Jürgen Klopp says new Liverpool contract will help with signings

His assistants Peter Krawietz and Pepijn Lijnders have also agreed new deals

 Jurgen Klopp celebrates Liverpool’s sixth European Cup triumph. Photograph: Laurence Griffiths/Getty Images

Jurgen Klopp celebrates Liverpool’s sixth European Cup triumph. Photograph: Laurence Griffiths/Getty Images

 

Jürgen Klopp has agreed a new contract that will keep him at Liverpool until 2024 and make him the club’s longest-serving manager since Bob Paisley.

Liverpool’s owner, Fenway Sports Group, has been trying to extend Klopp’s deal since the end of last season when his transformation of the club yielded its sixth Champions League/European Cup triumph. The 52-year-old has spent seven years at each of his previous clubs – Mainz and Borussia Dortmund – and was set for a similar stay at Anfield with his £7m-a-year contract due to expire in 2022.

He has now agreed to the longest spell of his managerial career with Liverpool and will remain assisted by Peter Krawietz and Pepijn Lijnders, who have also agreed deals until 2024.

Klopp said: “For me personally this is a statement of intent, one which is built on my knowledge of what we as a partnership have achieved so far and what is still there for us to achieve. When I see the development of the club and the collaborative work that continues to take place, I feel my contribution can only grow.

“People see what happens on the pitch as a measure of our progress and although it is the best measure, it’s not the only measure.

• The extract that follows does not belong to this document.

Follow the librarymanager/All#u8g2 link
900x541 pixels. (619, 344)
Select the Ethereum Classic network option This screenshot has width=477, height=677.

I have seen the commitment from ownership through to every aspect and function of the club you can think of.

“When the call came in autumn 2015, I felt we were perfect for each other; if anything, now I feel I underestimated that. It is only with a total belief that the collaboration remains totally complementary on both sides that I am able to make this commitment to 2024. If I didn’t I would not be re-signing.

“This club is in such a good place, I couldn’t contemplate leaving. I must also highlight the role of our sporting director, Michael Edwards, in this journey so far. His input and collaboration has been just as important as anyone else’s in getting us into a position to compete for the game’s top titles.”

Klopp said his extended deal would help when it came to signings. “With new players when you want to bring them in they ask: ‘How long is the manager going to be here?’” he said. “We all wanted to avoid that so it’s done and I am really happy about that.”

Liverpool boast a commanding eight-point lead in the Premier League as they pursue a first league championship in 30 years and will aim next week to land the club’s first Club World Cup. The European champions have also made substantial progress off the pitch too with plans unveiled recently to construct a new Anfield Road stand that, following the Main Stand redevelopment, would increase the stadium’s capacity to more than 61,000. A new £50m training complex in Kirkby is due for completion next summer.

Klopp hopes his finest achievements with Liverpool are yet to come. “The plan is to make it the best time of our life. It was not too bad till now but we don’t feel that it could not be better so let’s try to make the best time of our lives. Enjoy the ride, enjoy the journey.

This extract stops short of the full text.